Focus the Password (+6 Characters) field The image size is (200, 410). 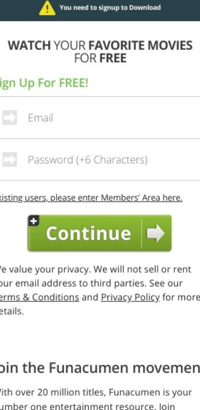point(100,160)
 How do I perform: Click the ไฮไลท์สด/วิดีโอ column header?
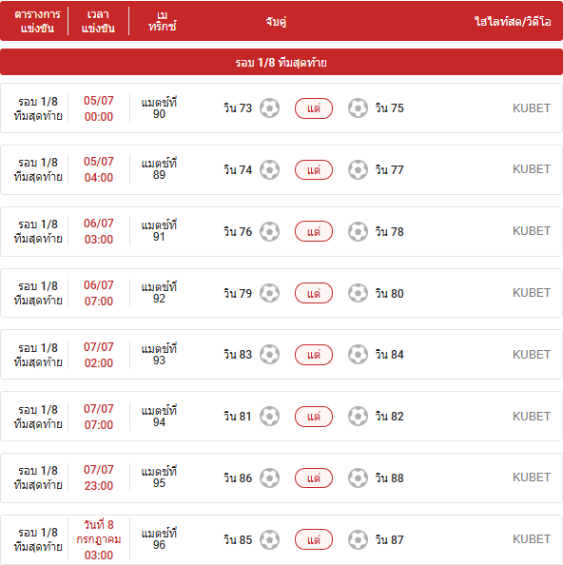coord(513,22)
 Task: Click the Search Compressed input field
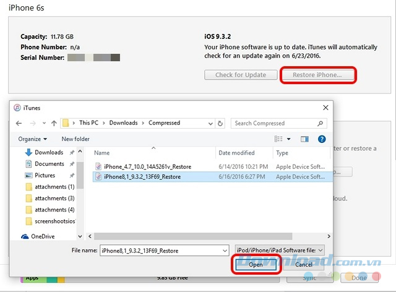pyautogui.click(x=272, y=123)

*****

• TASK TO COMPLETE: All lines from the one holding "How do I perform: Click" through the last line of the records need to be copied exactly, both ends included, and the pictures left behind.

• ANSWER SECTION:
 How do I perform: Click the ไฮไลท์สด/วิดีโอ column header?
coord(513,22)
 Task: Click the Search Compressed input field
pyautogui.click(x=272, y=123)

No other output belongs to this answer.